5) Learn the tools of the industry. Many companies are producing more and more e-learning for employee training and moving away from instructor-led training. It is important to learn tools such as Articulate 360, Adobe Captivate, Photoshop, InDesign, and Camtasia just to name a few. All of these offer a free trial period. For the authoring tools Articulate 360 and Adobe Captivate, I suggest creating a video of your lesson working for your portfolio because once the free trial ends you can no longer use what you build unless you purchase the software.
6) Update your LinkedIn profile. This was a game-changer for me. I thought my profile was already pretty good, to begin with, but then I took IDOL Academy's course, "LinkedIn Profile: Get Noticed." The traffic to my profile increased exponentially and the recruiters were blowing up my email and LinkedIn Messenger almost instantly. Stay active with LinkedIn too. I use it as much as I do Facebook or Instagram. It truly does make a difference. This is how professionals are engaging and networking with other professionals nowadays.
7) Don’t be afraid to say, “Show me the money,” (figuratively of course). Teachers are severely underpaid. We put in extremely long hours and put up with far more than we should. I was blown away with the salary jump from teaching to ID. Glassdoor has the salary range for entry-level ID in NC at $60K - $82K. Nearly double any teacher's salary. It will vary across the nation but you get the idea. When you enter into discussions with recruiters or hiring managers about pay, don't sell yourself short and don't be afraid to ask for way more than you were making as a teacher. Chances are that they will not even bat an eyelash at your number. Research the median salary for ID in your area and begin negotiations there.
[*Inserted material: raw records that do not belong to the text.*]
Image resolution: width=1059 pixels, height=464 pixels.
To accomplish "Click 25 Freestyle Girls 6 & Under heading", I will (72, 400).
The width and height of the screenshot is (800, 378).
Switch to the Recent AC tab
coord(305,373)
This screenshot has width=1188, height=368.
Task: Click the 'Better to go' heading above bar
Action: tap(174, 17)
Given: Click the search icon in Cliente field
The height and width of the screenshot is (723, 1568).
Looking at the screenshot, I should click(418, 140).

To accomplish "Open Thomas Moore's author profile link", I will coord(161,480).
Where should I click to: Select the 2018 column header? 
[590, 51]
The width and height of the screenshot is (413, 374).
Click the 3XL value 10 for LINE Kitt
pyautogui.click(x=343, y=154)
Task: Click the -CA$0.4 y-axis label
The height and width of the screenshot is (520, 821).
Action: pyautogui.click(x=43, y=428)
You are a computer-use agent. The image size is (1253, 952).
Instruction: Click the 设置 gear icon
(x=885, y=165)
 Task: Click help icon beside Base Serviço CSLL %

Please don't low-ball your price because you are scared to ask for more. That will begin to decrease IDs' value in the marketplace. I, personally, do not want that to happen because it was a long road to get here and have a salary reflect the hard work I do.
8) Know your worth. You bring so much to the table. As a teacher, you have a lot to offer the corporate world of learning and development through your experience in the classroom that they don’t realize they need. Teachers have to be creative and deliver instruction to a captive audience day in and day out. Most of whom would rather be doing anything else. Yet somehow, you manage to instill knowledge to the most reluctant. Corporate America needs more people with that specialized skill-set. You are valuable and they need you.
If you are looking for a way out of teaching, there is a career path through Instructional Design. I never expected to be anything else but a teacher when I grew up. No matter how much you feel called to do something when it begins to take a toll on your health, you have to make a change. I am so grateful to have found Instructional Design as my new career. It has saved my life.
By: Gretchen Johanson
Gretchen is an Instructional Designer and former public educator. Combined, she has over a decade of experience in learning and development. She considers herself a life-long learner and is always looking for opportunities to grow and develop her skills.Work-life balance is important to her. She enjoys kick-boxing, traveling and family time when she is not working.